I don’t know what I can say about the final season of Game of Thrones that hasn’t already been said. And said. And written, and tweeted, and posted. It’s all out there. So let’s just recap it, shall we? These last six episodes were essentially one of the biggest letdowns in “final season” history, at least since Lost, I would say. Yet, it probably wasn’t as upsetting for me as it was for many others, simply because, though I’ve watched GoT since the beginning, I’ve never been as invested as most fans are. I liked parts of it (mostly the Lannisters and King’s Landing), others not so much. Maybe historical fantasy isn’t really my thing (unless it involves time traveling romance and redheaded Scotsmen).
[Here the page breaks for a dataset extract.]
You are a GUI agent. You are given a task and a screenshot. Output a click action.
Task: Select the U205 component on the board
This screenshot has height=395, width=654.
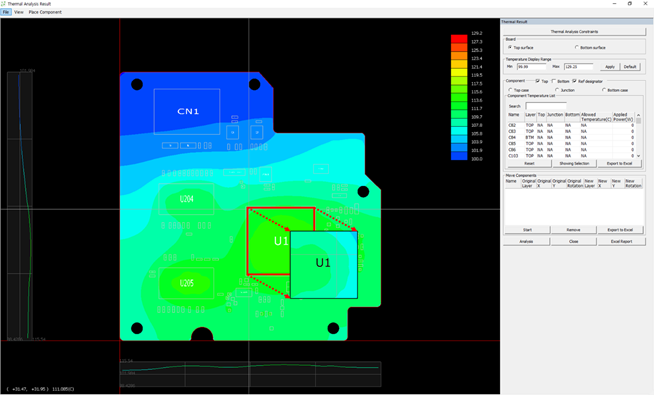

So I went into these last few episodes mostly happy that it was finally ending (sorry), and still I can see what a disappointment it was. With the first couple of episodes setup for what was hyped as the climactic be-all end-all of universe ending battles, the third episode finally saw the clash with the Night King and his army of whitewalkers, and putting aside the fact that you could hardly see anything in the entire episode, the biggest letdown was the minimal number of deaths for third-tier characters like Lady Mormont, several people whose names I can’t remember, Sir Jorah and Theon Greyjoy. Theon was the only one who really went out as a hero, but come on. Several people in this episode had no business surviving the battle, namely Brienne, Jamie, and Podrick, who were right on the frontlines yet miraculously escaped every single blow. I understand not wanting to kill off characters you love, but let’s be honest- this felt like a massive copout (as did the Night King’s fairly easy death at the hand of Arya), which immediately lowered the satisfaction bar for the remainder of the season.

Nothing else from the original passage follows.